Source document:
########################################
= Sterling EQ =

South African all-woman classic crossover group

Sterling EQ is an all-woman classical crossover group from South Africa. Sterling EQ won a South African Music Award (SAMA) in 2011, becoming only the second girl band to do so.

==History==

Sterling EQ was formed in 2007, and is led by flutist Carina Bruwer, who is also an ex-professional open water swimmer, who holds some South African and international records. Other members changed between 2007 and 2009, until the release of Sterling EQ's debut album, Nova (produced by South African Kwaito producer Gabi Le Roux), when the quartet's line-up settled, with Bruwer on flute, Eriel Huang on violin, Magdalene Minnaar on viola and Ariella Caira on cello. In 2010 the band self-released their debut live DVD "Sterling EQ Live in Concert", which won them the SAMA Award in 2011. Minnaar left the band in pursue of a singing career in 2010. She was replaced in 2010 by Renate Riedemann. Sterling EQ's 2nd studio album, Sterling Speel Afrikaans, was released in October 2010. This was a concept album, consisting of instrumental versions of Afrikaans songs. In September 2011, Sterling EQ signed a record deal with EMI South Africa, and during March 2012, it was announced that EMI would release their 3rd studio album in August 2012. In March 2013, the group announced on their Facebook page, that Riedemann would be leaving the group and that the band would continue as a three-piece. In August 2013, South African violinist Luca Hart joined the group when Huang relocated to Boston.
########################################
Data entries:

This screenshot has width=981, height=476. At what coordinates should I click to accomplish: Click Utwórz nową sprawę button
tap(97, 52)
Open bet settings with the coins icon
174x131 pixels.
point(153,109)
########################################
Challenges:
a) From the Sterling EQ text, give again the stretch from "South African all-woman" through "band to do so.".
b) Decide whether each statement agrees with the Sterling EQ text, answering yes or no and quoting the words of the text that settle it: (i) The group was formed in 2009. (ii) The album Sterling Speel Afrikaans was made up of instrumental versions of Afrikaans songs. (iii) Renate Riedemann replaced Magdalene Minnaar.
c) List every person the Sterling EQ text names as a member of the group.

Responses by task:
a)
South African all-woman classic crossover group

Sterling EQ is an all-woman classical crossover group from South Africa. Sterling EQ won a South African Music Award (SAMA) in 2011, becoming only the second girl band to do so.

b)
(i) No: "Sterling EQ was formed in 2007"
(ii) Yes: "This was a concept album, consisting of instrumental versions of Afrikaans songs."
(iii) Yes: "She was replaced in 2010 by Renate Riedemann."

c) Carina Bruwer, Eriel Huang, Magdalene Minnaar, Ariella Caira, Renate Riedemann, Luca Hart